If you read any book or article about PMS, you will notice that it is invariably accompanied by a long list of symptoms. In our opinion, creating such a list is futile and could even be counterproductive, because the syndrome is so variable. Some of the symptoms can occur in relation to your monthly cycle, and many of the symptoms can— once having occurred—also change during your cycle. The same symptom can affect other women in very different ways. There is no group of symptoms that uniformly and regularly affects each individual woman.
If you think you might have PMS, the best way to determine how the syndrome affects you is to chart any changes in perception, behavior, and feeling that you experience during your monthly cycle using the format described earlier for Claire.
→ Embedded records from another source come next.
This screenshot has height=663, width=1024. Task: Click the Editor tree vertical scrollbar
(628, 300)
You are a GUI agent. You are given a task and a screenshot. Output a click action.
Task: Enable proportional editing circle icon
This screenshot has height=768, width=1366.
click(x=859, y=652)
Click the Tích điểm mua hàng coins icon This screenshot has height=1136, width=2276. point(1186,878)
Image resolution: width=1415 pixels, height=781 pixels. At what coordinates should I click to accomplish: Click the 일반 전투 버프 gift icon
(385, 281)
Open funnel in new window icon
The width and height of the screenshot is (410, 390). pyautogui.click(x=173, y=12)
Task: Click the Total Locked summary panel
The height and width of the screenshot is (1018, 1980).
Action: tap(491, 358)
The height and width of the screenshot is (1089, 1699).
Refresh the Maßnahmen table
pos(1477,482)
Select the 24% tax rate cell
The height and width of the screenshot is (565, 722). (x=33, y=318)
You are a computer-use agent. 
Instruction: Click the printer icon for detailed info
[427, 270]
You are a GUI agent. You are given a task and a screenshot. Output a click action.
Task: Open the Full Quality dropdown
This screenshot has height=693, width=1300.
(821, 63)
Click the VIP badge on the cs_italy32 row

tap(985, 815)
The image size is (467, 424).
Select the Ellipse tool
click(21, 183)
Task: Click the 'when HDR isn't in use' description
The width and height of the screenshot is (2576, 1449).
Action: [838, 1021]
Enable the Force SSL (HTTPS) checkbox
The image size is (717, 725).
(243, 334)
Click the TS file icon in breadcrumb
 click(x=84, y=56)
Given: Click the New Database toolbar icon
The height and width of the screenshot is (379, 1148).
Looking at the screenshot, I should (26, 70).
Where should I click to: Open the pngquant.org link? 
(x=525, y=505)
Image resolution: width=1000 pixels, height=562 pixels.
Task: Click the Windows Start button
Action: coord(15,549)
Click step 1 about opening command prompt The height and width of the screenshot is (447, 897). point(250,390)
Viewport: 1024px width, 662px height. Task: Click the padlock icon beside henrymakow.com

Physical symptoms could include breast tenderness and swelling, abdominal bloating, edema, and weight gain. Emotional symptoms often include anxiety, depression, tension, insomnia, anger, and fear. Behavioral changes sometimes have included absenteeism from work, proneness to accidents, and in very rare instances, other phenomena such as criminal tendencies and suicidal impulses.
The variety of symptoms of PMS can make diagnosis difficult. The best way to begin involves giving your physician a very detailed history. You will also probably be asked to chart your symptoms carefully, measure your body weight on a daily basis, and record your entire behavioral pattern over two to three monthly menstrual cycles. Your doctor, then, has a basis for evaluation. (A PMS diagnostic chart has been included to help you chart your symptoms. Take the chart to your physician.)
Since many theories relate PMS to hormonal changes, you may wonder why physicians do not simply measure the amount of estrogen and progesterone in your blood. Unfortunately, this practice does not offer the easy answer it seems to suggest. Your hormonal changes may be so subtle that your hormone measurements fall within accepted normal limits even though your body is reacting strongly to those changes. So these blood tests will merely be expensive for you and will not help to diagnose your problem.
Studies of hormonal levels in premenstrual syndrome have shown a striking lack of consistency. For example, comparisons of hormone levels in both women with and without PMS have failed to show any statistical differences between the two groups. This lack of difference shows that PMS is not caused by abnormal circulating levels of gonadotropins or gonadal hormones.
Other hormones such as prolactin, Cortisol, and thyroid hormone have been thought to be possible causes of PMS. However, no substantiated medical reports exist as yet to confirm this theory. Other investigators have tried to relate symptoms such as irritability, aggression, and paranoia to higher levels of male hormone within the female body. Studies have also failed to confirm this relationship.
Since it seems that we cannot blame PMS on hormone imbalances, we are led to theorize that PMS may be the result of abnormal responses to normal endocrine levels. Research today is directed toward more sophisticated evaluations to learn what actually occurs chemically in the brain.
When large groups of women with premenstrual symptoms were studied, the results suggested that PMS actually may be clusters of problems that can occur separately at different phases in a woman’s life. One of these phases is the premenopausal time. It is likely that women who have few PMS symptoms in their early reproductive years, but who suddenly develop such symptoms in their later reproductive years, may be suffering from a variant of PMS that should appropriately be called premenopausal syndrome.